Look for the string "dimensions" in the listing. Copy each line that has it.

Dataset excerpts Block Start

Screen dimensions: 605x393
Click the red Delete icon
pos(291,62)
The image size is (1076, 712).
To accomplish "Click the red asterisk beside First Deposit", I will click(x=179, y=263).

Dataset excerpts Block End
Dataset excerpts Block Start

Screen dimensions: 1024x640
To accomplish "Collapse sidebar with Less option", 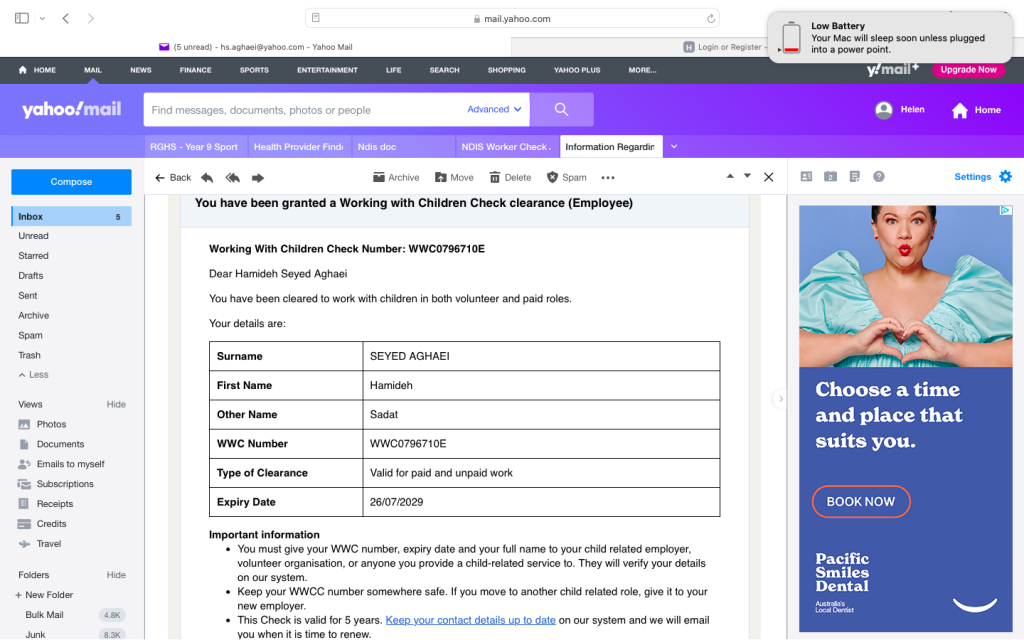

Dataset excerpts Block End
Dataset excerpts Block Start

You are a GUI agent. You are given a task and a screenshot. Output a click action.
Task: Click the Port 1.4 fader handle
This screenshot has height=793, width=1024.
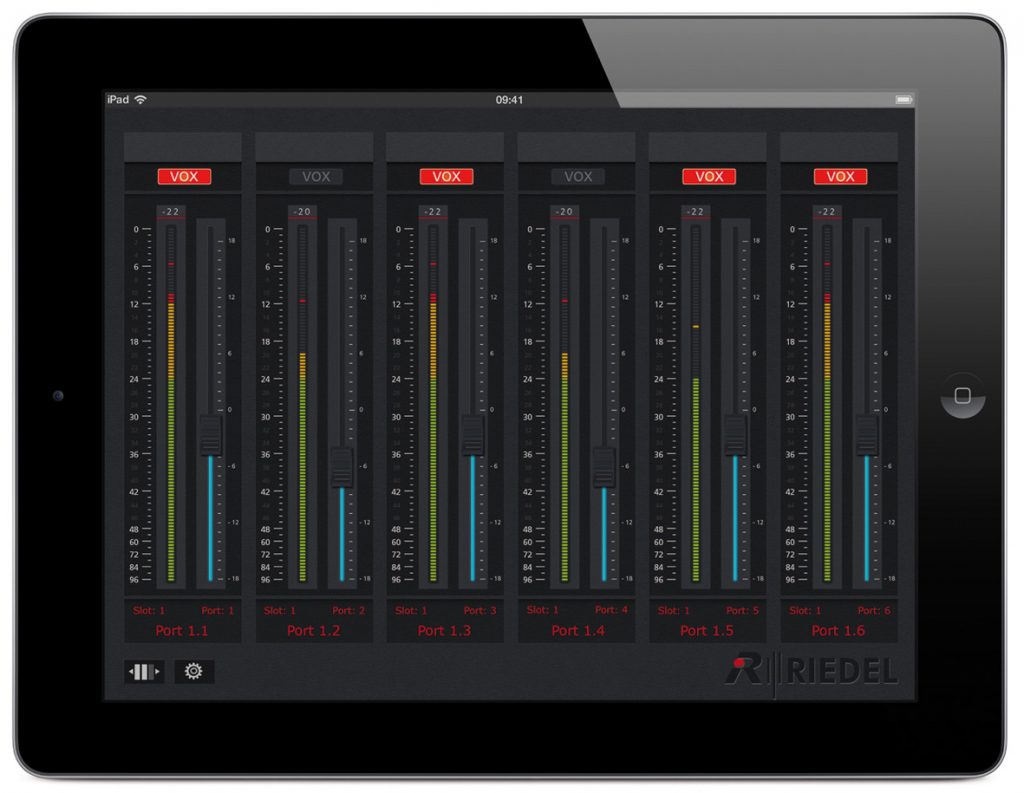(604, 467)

Dataset excerpts Block End

* _Solution for this exercise_:
Screen dimensions: 605x393
Screen dimensions: 1024x640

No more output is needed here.